What’s next, Emiliania huxleyi?

Case study

The single-celled calcifying phytoplankton species Emiliania huxleyi produces a considerable amount of biomass and calcium carbonate in the ocean, supports the uptake of carbon dioxide at the surface and releases the climate-cooling gas dimethyl sulphide (DMS). It is almost impossible to imagine the marine elemental cycle without the tiny all-rounder. But this is exactly what scientists expect based on laboratory and field experiments. A downturn of the world’s most abundant and most productive calcifying organism would have a severe impact on the climate system.

When isolated and exposed to ocean acidification in controlled laboratory experiments, growth and calcification rates of the planktonic alga were only slightly reduced. To some extent, it was even able to counteract the negative effects of ocean acidification through evolutionary adaptation.

But in a KOSMOS mesocosm field experiment investigating its response to ocean acidification in its natural environment, the organism was not able maintain its population size. It failed to form the extensive blooms which it normally does throughout the global ocean.
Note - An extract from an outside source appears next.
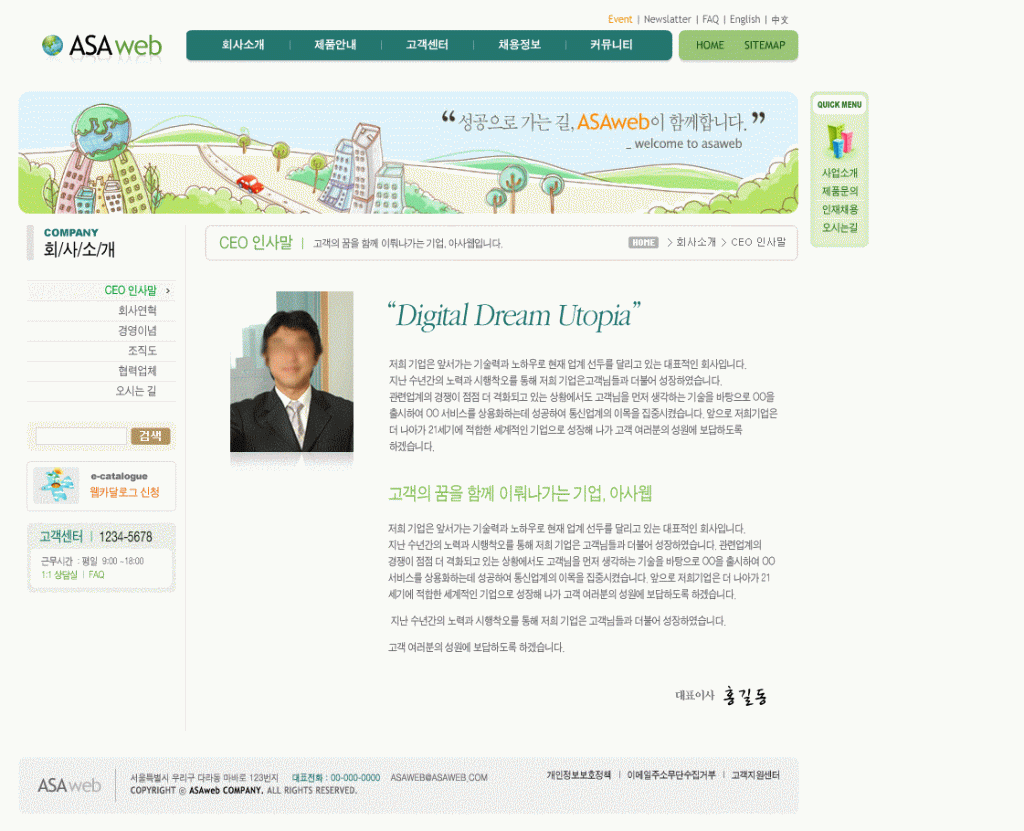The width and height of the screenshot is (1024, 831).
Task: Click the SITEMAP button
Action: tap(764, 45)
Emiliania’s downfall started well before the bloom period. A reduction in cell growth due to ocean acidification as small as previously observed at the laboratory, caused the population size to gradually decline during the pre-bloom phase. When it was time for Emiliania to start bloom formation, there were so few cells left in the plankton community that it could not outgrow its competitors anymore.

Single-celled calcifying phytoplankton such as Emiliania huxleyi are also called coccolithophores because of the coccoliths or calcareous plates in which they wrap their cells. Coccolithophores have existed in the world’s ocean in many shapes over the past 200 million years. But now their survival seems to be dependent on the trade-off between the energetic costs for calcification under more acidified conditions and the benefit of the calcareous shells.

Researchers assume that the coccoliths serve as protection against predators. But the platelets cannot save the micros­copic algae from the threat of climate change. On the contrary, creating this armour might require too much energy for them to survive and maintain their important function for our global climate.